The word “Vesuvius” evokes images of lava spurting from a massive volcanic crater, people running in terror and succumbing to the suffocating clouds of ash that descended on the city of Pompeii in 79 CE. Lesser known is the town of Herculaneum, a locale similarly destroyed by the wrath of Vesuvius. But hardly anyone mentions the once-buried towns of Oplontis and Stabiae. They’ve been almost eclipsed. These forgotten places are time capsules full of drama and intrigue, if one knows where to look.
The class wandered through the sweltering heat, hardly able to focus on what the tour guide was saying about Villa San Marco. Giovanna’s girlfriend Paola whispered in her ear—a halfhearted proposal to sneak off to the air-conditioned comfort of their hotel room. As Giovanna considered the idea, the guide was leading them into the atrium of an Augustan mansion.
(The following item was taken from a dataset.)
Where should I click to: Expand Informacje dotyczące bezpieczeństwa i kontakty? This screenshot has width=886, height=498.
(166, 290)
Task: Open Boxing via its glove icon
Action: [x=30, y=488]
Her thoughts trailed off at the mesmerizing sight. Gentle sunlight streamed through a cubic tunnel in the ceiling, which was supported by four fluted pillars. The ruins had been almost impeccably preserved by volcanic ash—Giovanna could make out colorful pictures worked into the plaster of the walls. It was as if she had stepped over the threshold into another epoch, squeezed through the aperture in an ancient camera oscura. The heat was hardly noticeable anymore. Over their weeklong trip to mainland Italy from their Sardinian hometown, Giovanna and her friends had become almost jaded about ancient architecture—they’d been incessantly bombarded with crumbling buildings and raving tour guides—but there was something about the obscure town of Castellammare di Stabia, something refreshing, something that resonated in your ears and drowned out everything else.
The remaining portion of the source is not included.